In der Erklärung heißt es: "Bei den Treffen wurden Fragen der bilateralen Interessen, der globalen und regionalen Sicherheit sowie der aktuellen Konflikte erörtert. Beide Seiten kamen überein, ihr Engagement fortzusetzen, um mögliche Wege der bilateralen Zusammenarbeit bei der Verfolgung gemeinsamer Interessen zu erkunden."
Die Erklärung fügte hinzu, dass während des Treffens zwischen den hochrangigen Verteidigungsbeamten der beiden Länder "die Zusammenarbeit bei der Terrorismusbekämpfung und die Zusammenarbeit im Verteidigungsbereich als Kernbereiche der Kooperation identifiziert wurden". Munir betonte seinerseits, wie wichtig es sei, "die Perspektiven des jeweils anderen zu verstehen", wenn es um regionale Sicherheitsfragen und Entwicklungen geht, die die strategische Stabilität in Südasien betreffen, heißt es in der pakistanischen Erklärung.
Pakistan dient seit jeher den amerikanischen Interessen in der Region, und das Hauptquartier in Rawalpindi war der Lenker dieser Zusammenarbeit.

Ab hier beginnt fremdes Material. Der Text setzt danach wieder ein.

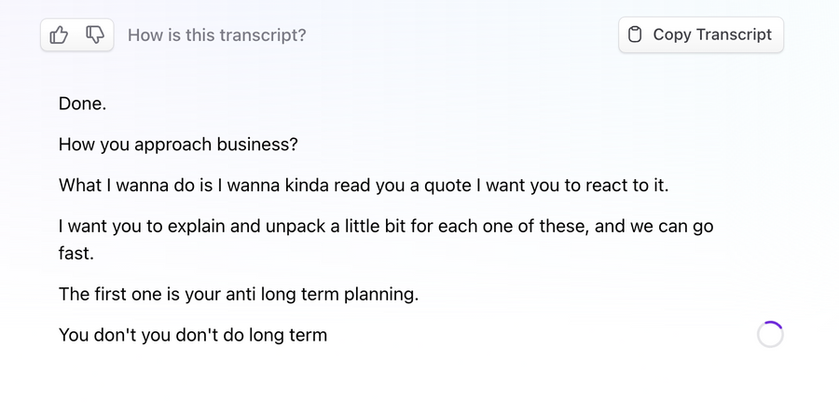
Task: Click the word "anti" in the transcript
Action: 241,294
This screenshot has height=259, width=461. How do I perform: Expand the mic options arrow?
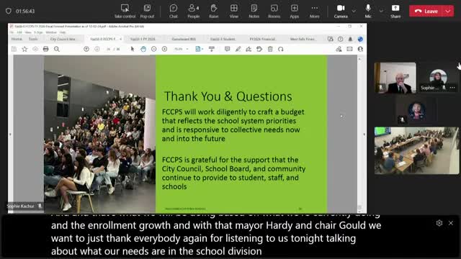[x=381, y=12]
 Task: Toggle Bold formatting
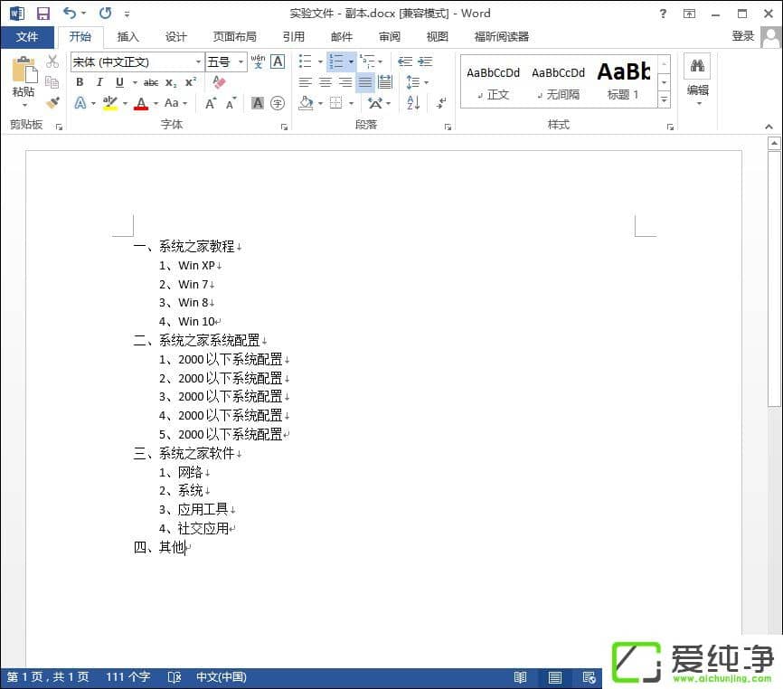(x=80, y=82)
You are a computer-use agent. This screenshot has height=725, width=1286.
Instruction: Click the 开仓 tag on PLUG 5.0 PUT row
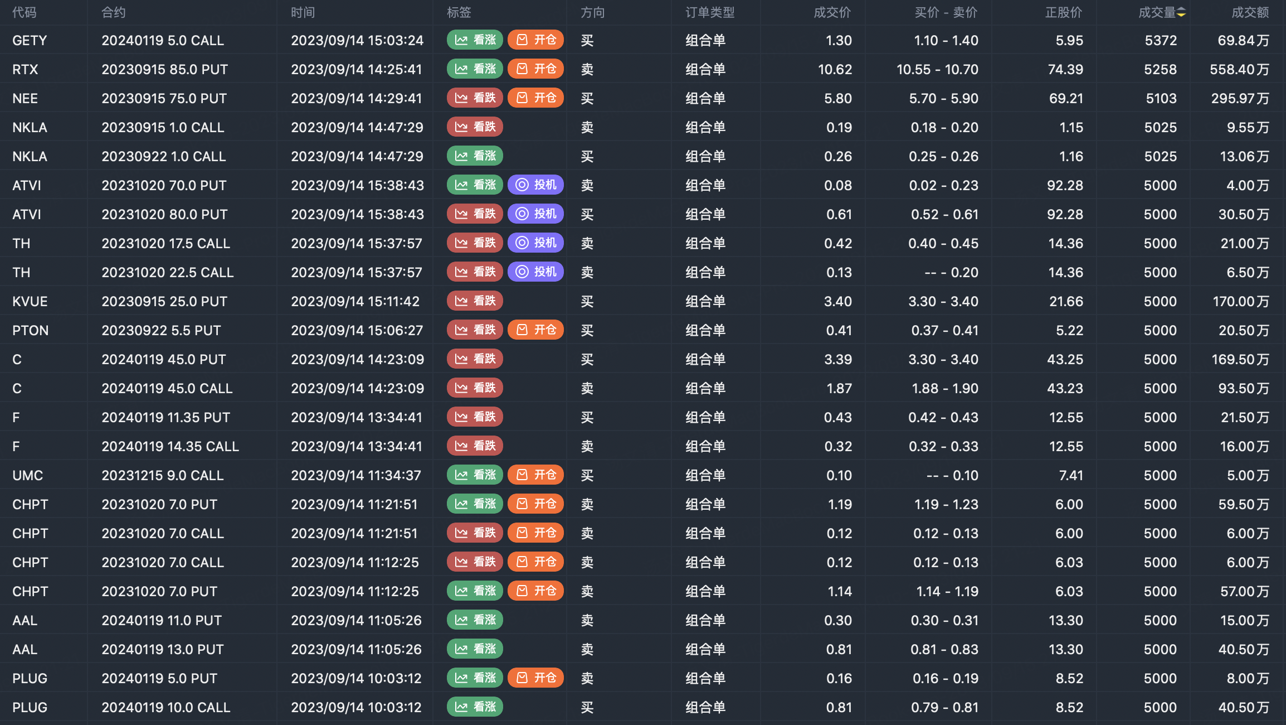[535, 678]
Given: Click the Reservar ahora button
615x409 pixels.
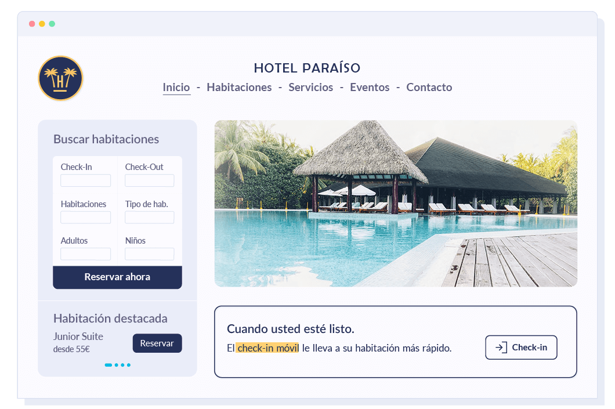Looking at the screenshot, I should [117, 277].
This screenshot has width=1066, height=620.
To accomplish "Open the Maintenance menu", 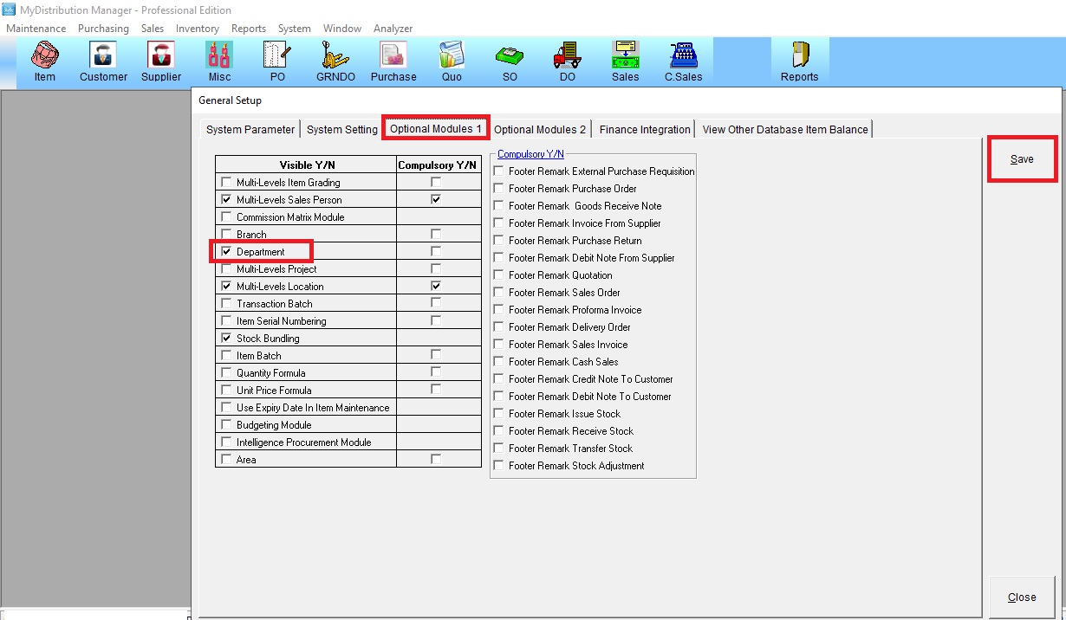I will pos(36,29).
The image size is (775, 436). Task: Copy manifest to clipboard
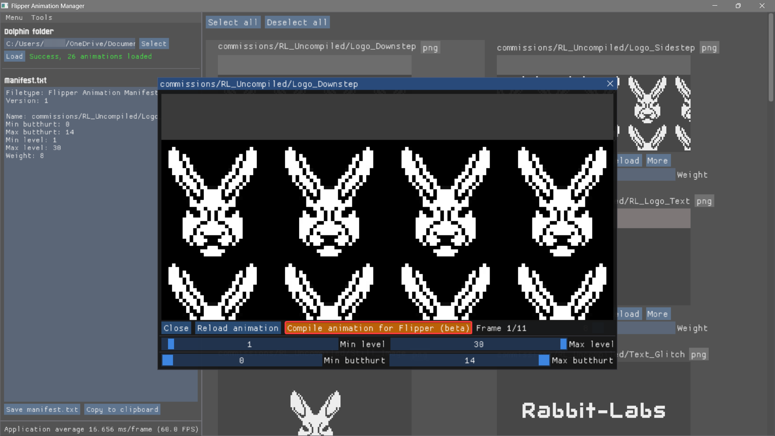pos(122,409)
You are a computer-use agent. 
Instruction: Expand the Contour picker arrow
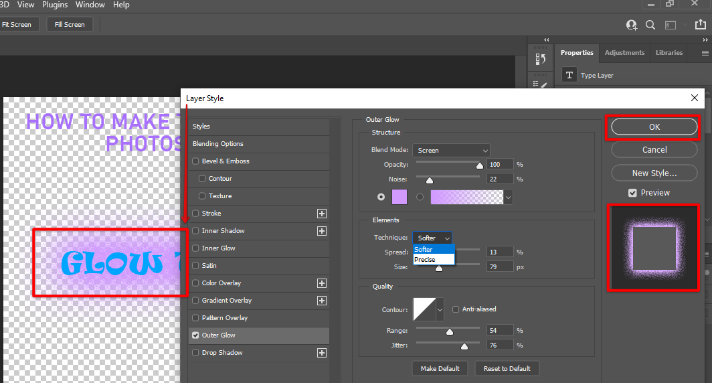[x=440, y=310]
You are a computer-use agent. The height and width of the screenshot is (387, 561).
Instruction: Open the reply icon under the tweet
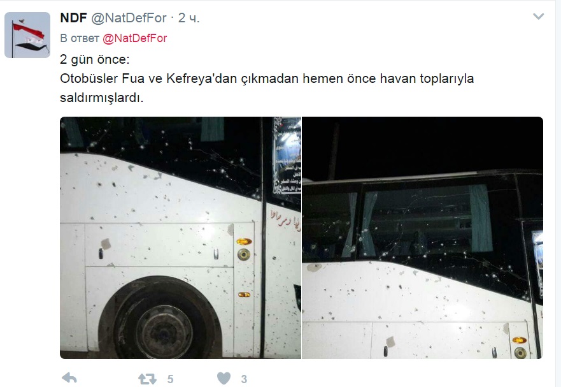tap(69, 378)
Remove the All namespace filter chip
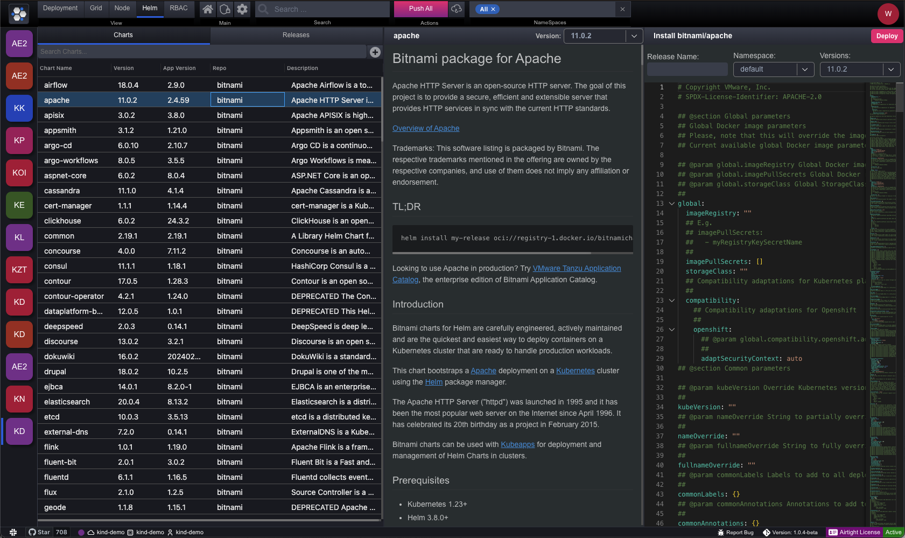Image resolution: width=905 pixels, height=538 pixels. coord(493,9)

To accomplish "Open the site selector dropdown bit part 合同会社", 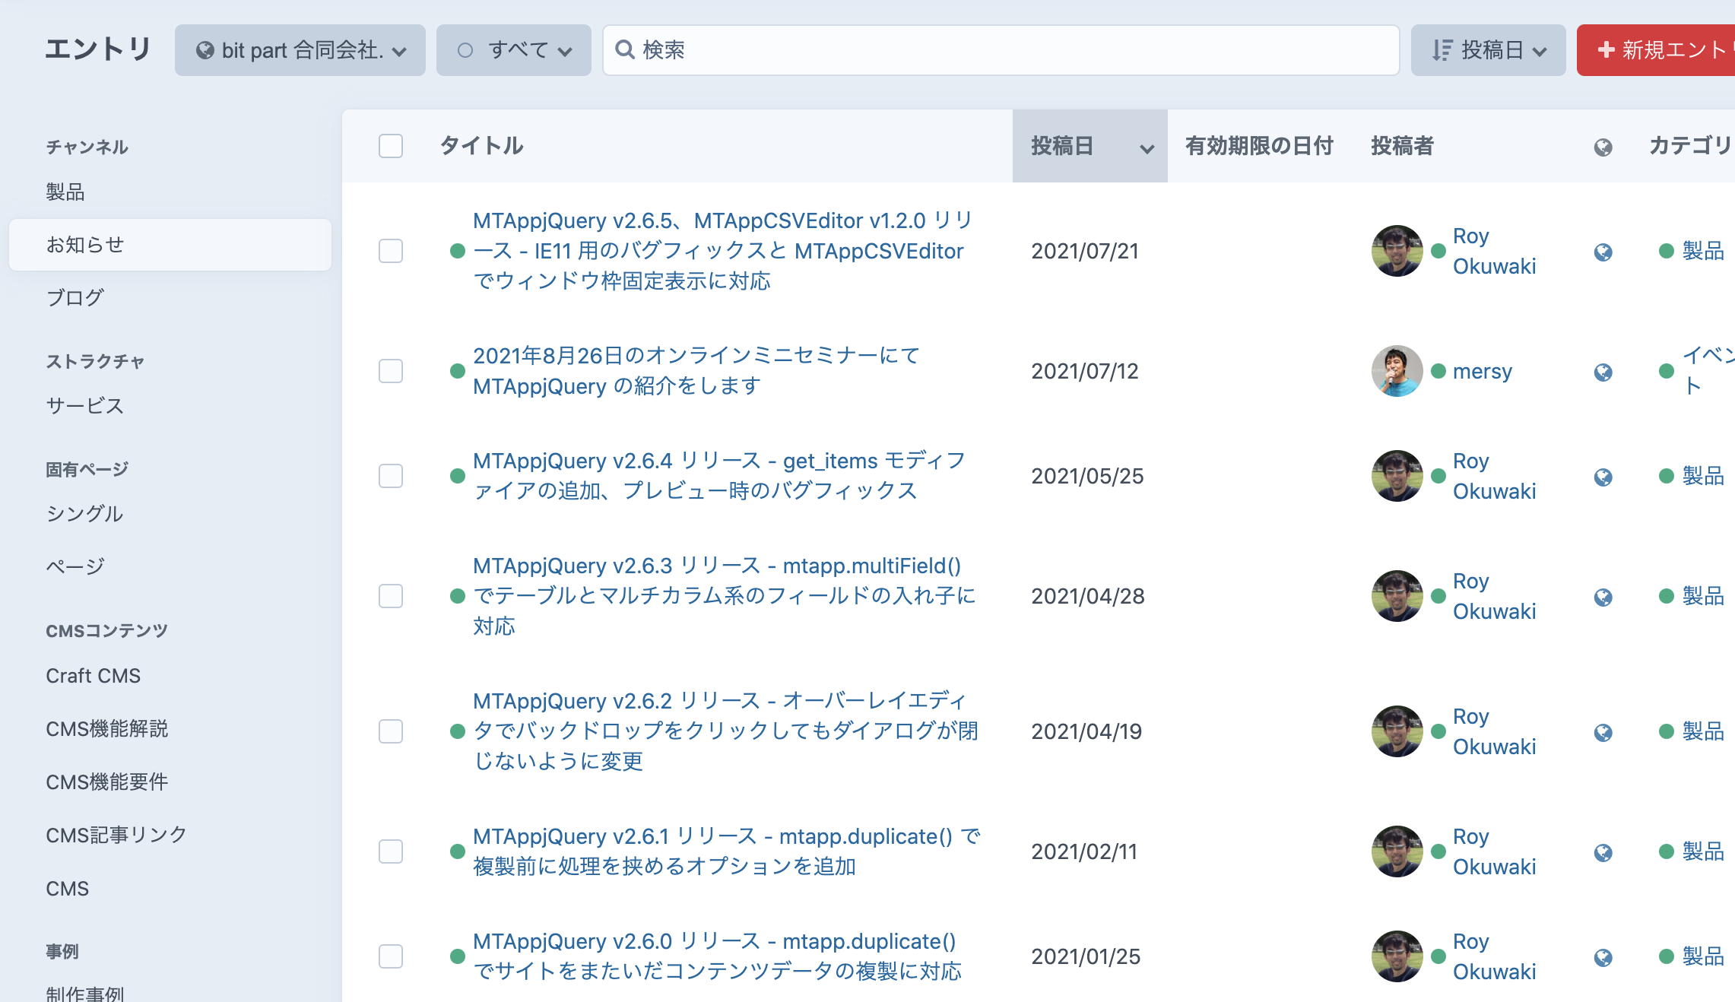I will tap(300, 50).
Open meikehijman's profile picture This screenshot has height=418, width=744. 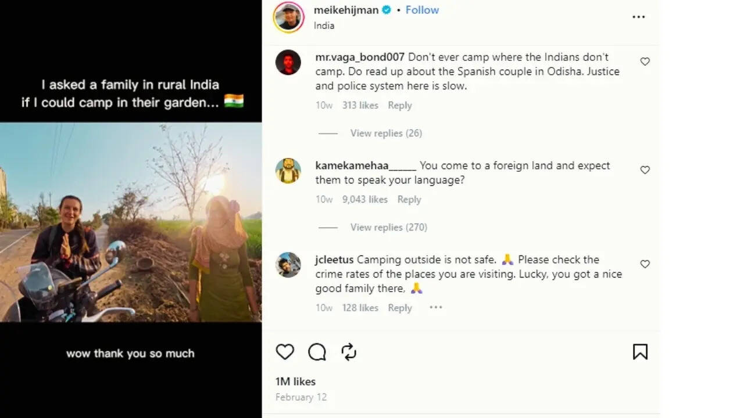pyautogui.click(x=288, y=17)
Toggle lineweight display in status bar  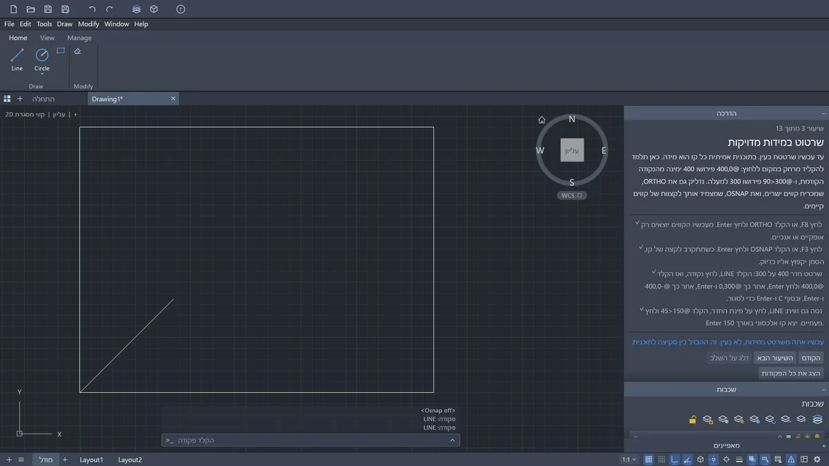[x=739, y=459]
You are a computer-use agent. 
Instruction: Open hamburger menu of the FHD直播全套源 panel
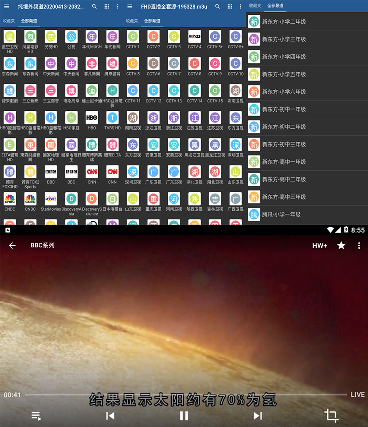(x=130, y=7)
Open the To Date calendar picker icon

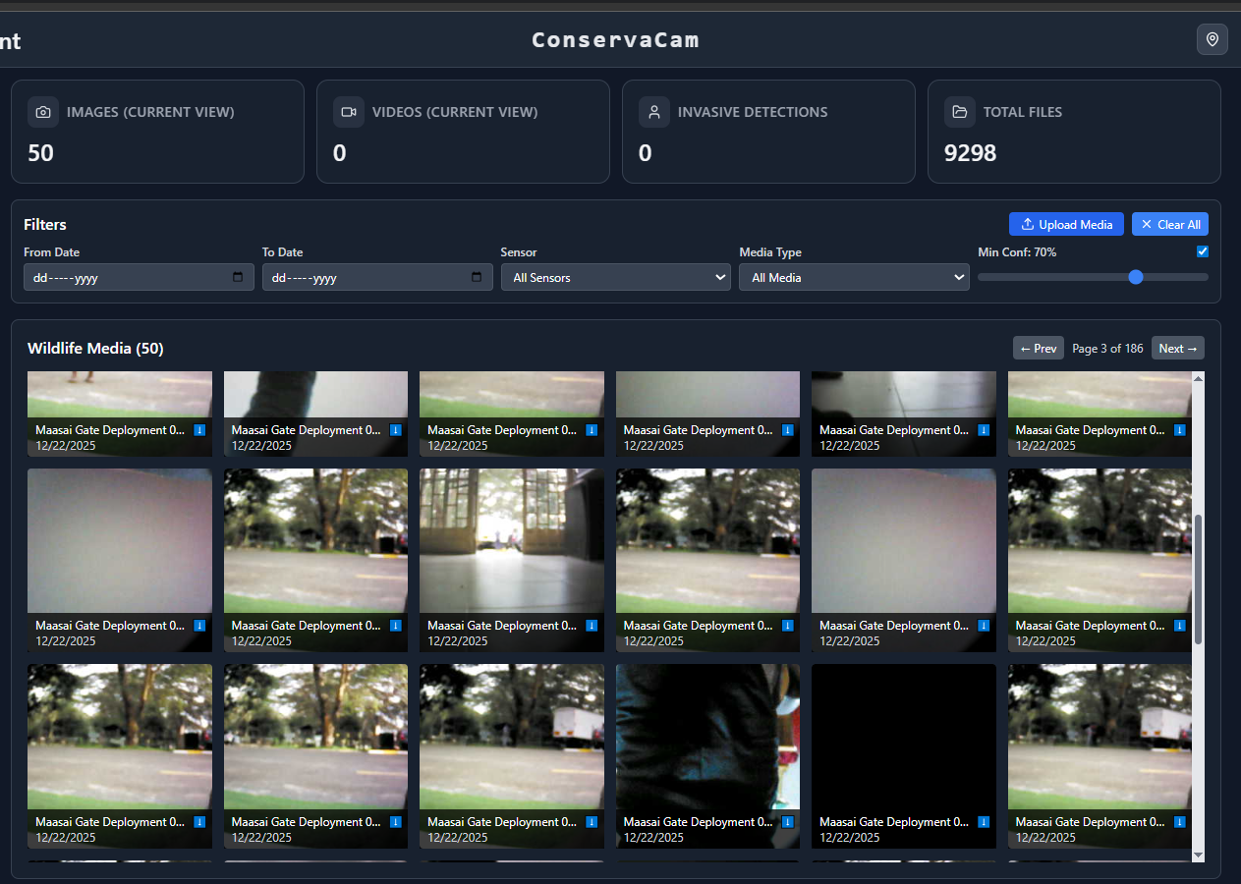[x=477, y=278]
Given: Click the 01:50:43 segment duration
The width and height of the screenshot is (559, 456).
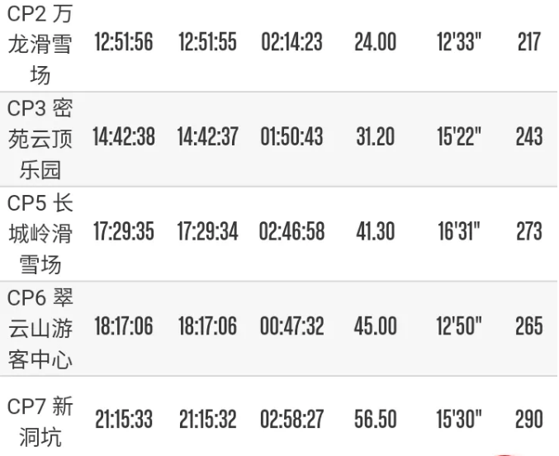Looking at the screenshot, I should 291,137.

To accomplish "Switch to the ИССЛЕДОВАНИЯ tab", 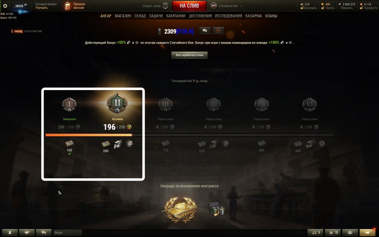I will [x=228, y=16].
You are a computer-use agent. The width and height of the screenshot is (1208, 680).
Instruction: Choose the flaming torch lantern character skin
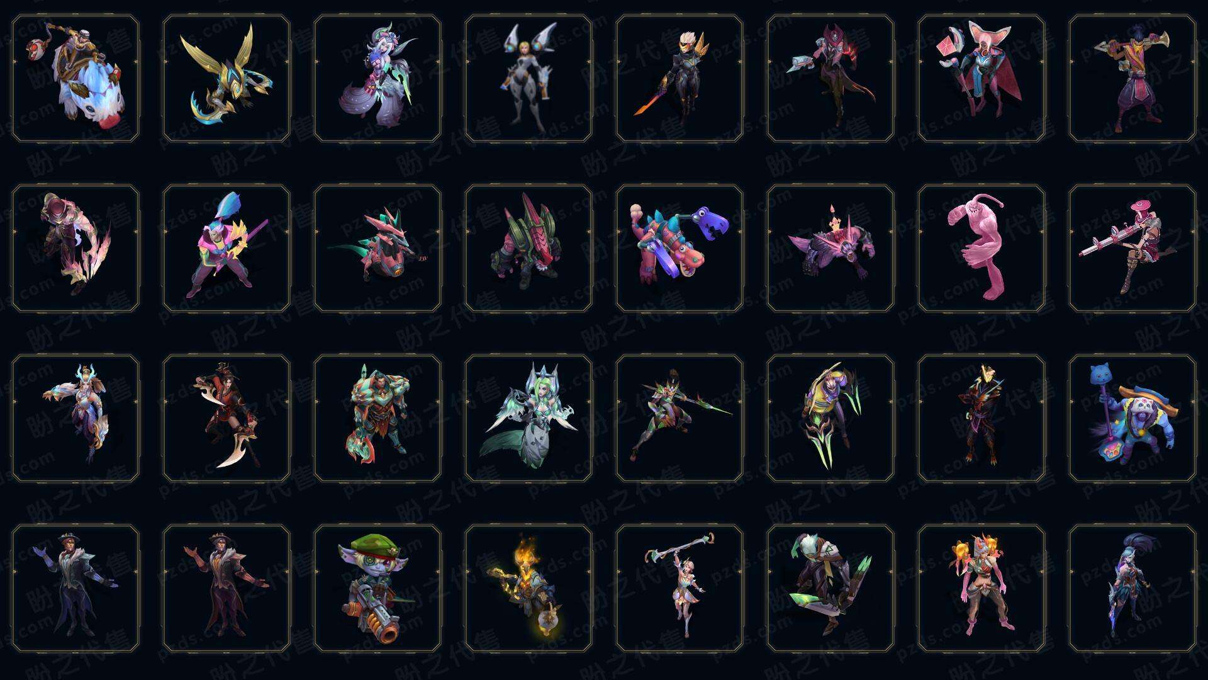pyautogui.click(x=529, y=588)
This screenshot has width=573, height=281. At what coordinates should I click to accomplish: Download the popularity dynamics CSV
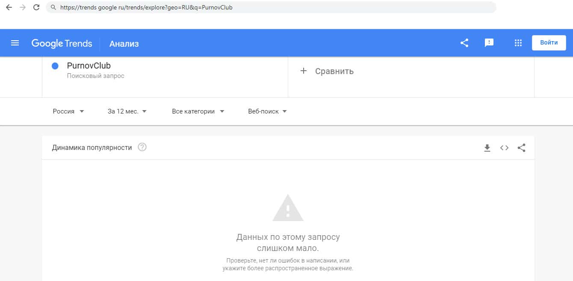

Heute zeigt sich, dass die bevorstehenden Wahlen in Pakistan die Regierung Biden nicht davon abgehalten haben, den roten Teppich für Munir auszurollen. Das Gute daran ist, dass sowohl Iran als auch Pakistan klug genug sind, um die roten Linien des jeweils anderen zu kennen.
Die Absichten der USA sind klar: Sie wollen Teheran im Westen und Osten mit schwachen Staaten flankieren, die leicht zu manipulieren sind. Die eilig arrangierten Treffen in Davos zwischen dem nationalen Sicherheitsberater der USA, Jake Sullivan, und hochrangigen irakischen Beamten (hier und hier) im Anschluss an die iranischen Angriffe unterstrichen
- die Bedeutung der Wiederaufnahme der Ölexporte (nach Israel) und die Unterstützung Washingtons für "die starke Partnerschaft der Region Kurdistan mit den Vereinigten Staaten";
- die Bedeutung der Beendigung von Angriffen auf US-Personal im Irak und in Syrien;
- die Zusage der USA, "die Sicherheitszusammenarbeit als Teil einer langfristigen, nachhaltigen Verteidigungspartnerschaft zu verstärken";
- die Unterstützung der USA für die irakische Souveränität; und
- Bidens Einladung an den irakischen Premierminister Sudani, das Weiße Haus "bald" zu besuchen.
Kurz gesagt, Sullivan hat die Absicht der USA zum Ausdruck gebracht, ihre Präsenz im Irak zu verstärken – und ähnliche Ziele verfolgen sie auch in Pakistan. Washington vertraut darauf, dass Munir dafür sorgt, dass Imran Khan im Gefängnis bleibt, egal wie die Wahlen in Pakistan ausgehen.
Diese strategische Neuausrichtung kommt zu einer Zeit, in der Afghanistan endgültig aus der anglo-amerikanischen Umlaufbahn herausgefallen ist und Saudi-Arabien kein Interesse daran zeigt, ein Rädchen im amerikanischen Getriebe zu sein oder sich mit den Kräften des Extremismus und Terrorismus anzulegen.